Exercise prompt
Each line in the records that mentions the word "will" needs to be listed.

Material for the task
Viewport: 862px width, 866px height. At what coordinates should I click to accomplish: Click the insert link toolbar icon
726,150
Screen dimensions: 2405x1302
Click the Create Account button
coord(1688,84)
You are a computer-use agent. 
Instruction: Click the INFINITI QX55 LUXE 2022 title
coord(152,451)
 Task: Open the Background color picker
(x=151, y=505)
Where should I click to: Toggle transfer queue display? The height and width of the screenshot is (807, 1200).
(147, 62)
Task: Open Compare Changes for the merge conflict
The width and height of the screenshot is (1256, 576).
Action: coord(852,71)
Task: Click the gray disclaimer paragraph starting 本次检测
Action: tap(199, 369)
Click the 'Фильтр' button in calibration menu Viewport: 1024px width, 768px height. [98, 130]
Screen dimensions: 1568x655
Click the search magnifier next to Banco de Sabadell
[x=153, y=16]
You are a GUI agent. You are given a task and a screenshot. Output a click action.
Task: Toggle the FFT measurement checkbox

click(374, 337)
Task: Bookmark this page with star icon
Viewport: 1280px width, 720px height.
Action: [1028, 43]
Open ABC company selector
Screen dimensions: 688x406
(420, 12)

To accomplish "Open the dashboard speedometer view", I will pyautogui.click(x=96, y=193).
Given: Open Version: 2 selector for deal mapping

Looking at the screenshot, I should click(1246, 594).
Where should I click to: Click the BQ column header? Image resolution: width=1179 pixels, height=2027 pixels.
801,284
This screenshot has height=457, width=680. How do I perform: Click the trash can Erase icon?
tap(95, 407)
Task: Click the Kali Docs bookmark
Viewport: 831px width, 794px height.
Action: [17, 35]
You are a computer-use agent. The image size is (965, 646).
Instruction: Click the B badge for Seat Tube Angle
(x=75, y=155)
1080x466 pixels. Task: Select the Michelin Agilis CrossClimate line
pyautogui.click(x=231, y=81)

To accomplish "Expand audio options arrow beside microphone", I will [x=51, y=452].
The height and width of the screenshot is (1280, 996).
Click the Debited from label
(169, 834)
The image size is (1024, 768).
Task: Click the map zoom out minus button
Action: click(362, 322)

Response to the task
To accomplish "Open the dashboard speedometer view", I will pyautogui.click(x=96, y=193).
To accomplish "Expand audio options arrow beside microphone", I will [x=51, y=452].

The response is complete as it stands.